Question

Human Exon 1.0 ST Probesets with multiple gene symbols associated with them

0

Entering edit mode

8.6 years ago

lcordeiro ▴ 40

Hello everyone,

I'm learning to analyse data from Human Exon arrays and found something curious, which I don't know how to handle. I searched BioStar and couldn't find anything closely related to this issue.

I've done all processing up to generating a list of "differentially expressed probe sets" (DEPS) with RMA/limma without any problems. I run RMA at the probeset level and used biomart to get the gene annotation information based on the DEPS. (I tried the getNetAffx function as well to no avail; I still didn't know which gene symbol to choose for some probesets.)

When I looked at the annotated results I noticed that more than 600 probesets annotated to more than gene symbol (or Entrez, Emsembl, it didn't matter...). I know that the converse is absolutely fine (2 or more probesets annotating to the same gene) but wasn't expecting it to be the other way around.

I then batch-searched for annotation information directly on the NetAffx website and, still, got more than 1 gene symbol for some of the probesets.

My question is: how to choose the appropriate gene symbol for a given probeset when there are multiple hits? I'm leaning towards picking the first gene symbol returned from the NetAffx query but this seemed too crude...

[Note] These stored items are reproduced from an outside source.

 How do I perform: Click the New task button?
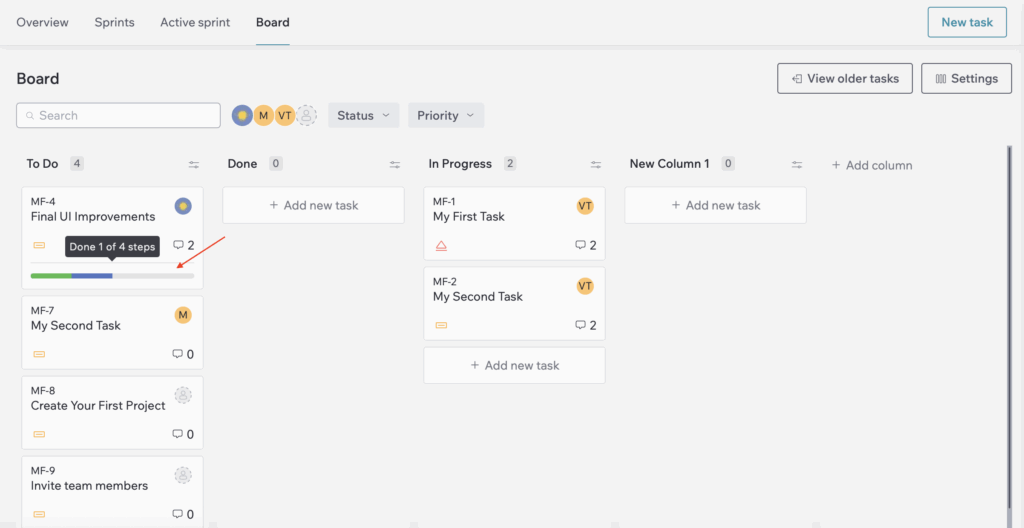967,22
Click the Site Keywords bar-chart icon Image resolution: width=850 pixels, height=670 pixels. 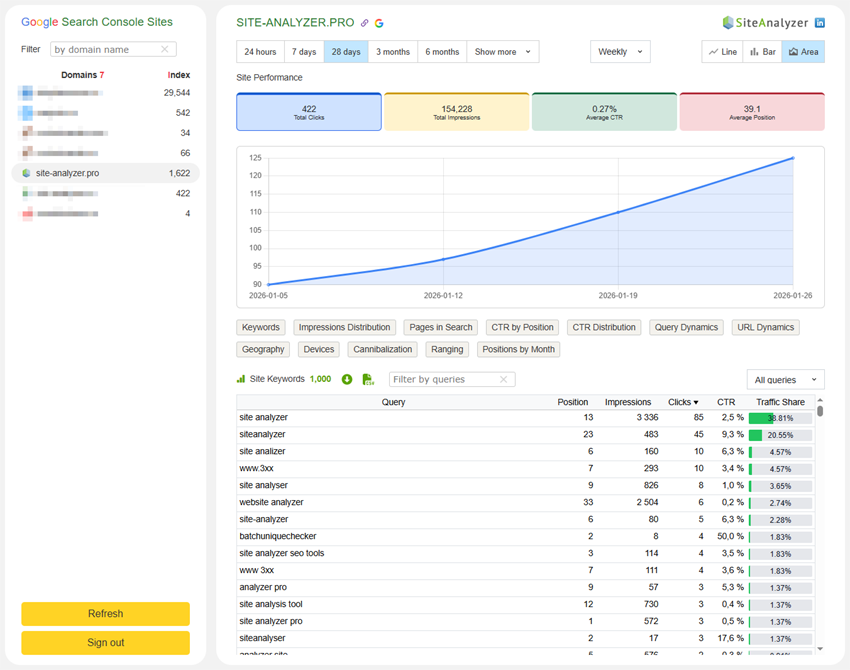(240, 380)
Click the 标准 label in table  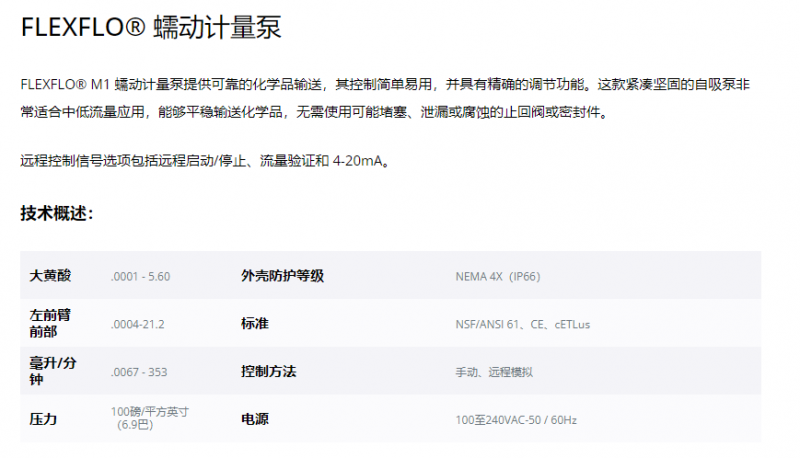pyautogui.click(x=254, y=324)
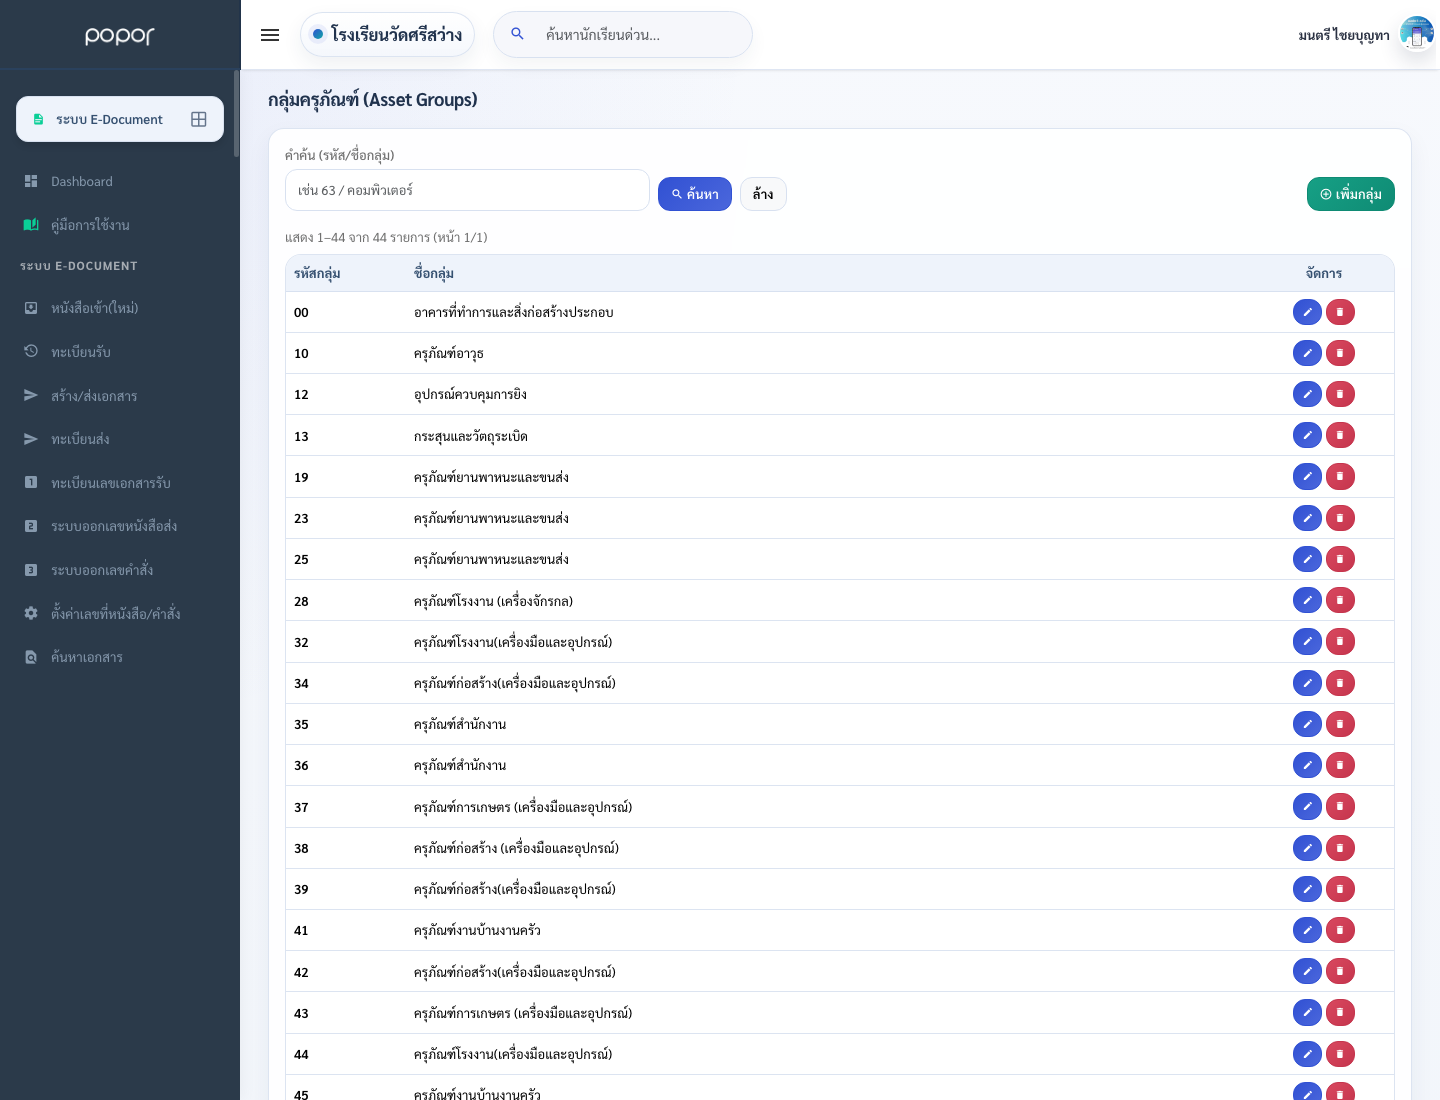Focus the คำค้น keyword input field
Image resolution: width=1440 pixels, height=1100 pixels.
tap(467, 190)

Perhaps a related question would be: should I forget about analyzing data at the probeset level and simply do it at the transcript cluster (gene) level instead?

Cheers,

Leonardo

microarray annotation affymetrix • 2.3k views

ADD COMMENT • link updated 8.6 years ago by mastal511 ★ 2.1k • written 8.6 years ago by lcordeiro ▴ 40

score 0 · Answer 1 · 2016-04-22

I don't know that much about the exon arrays, but with the 3' arrays, some probesets were designed against regions where genes on opposite strands overlap at the 3' ends or the 5' ends, so that it's difficult to know which gene to assign the probeset to. Sometimes probesets would have been designed based on UniGene clusters, and the annotation of the UniGene clusters might have changed over the years, so that they might be associated with more than one gene. You can try aligning some of the probes in question to the genome with BLAT, and see where they align, if they align in more than one place.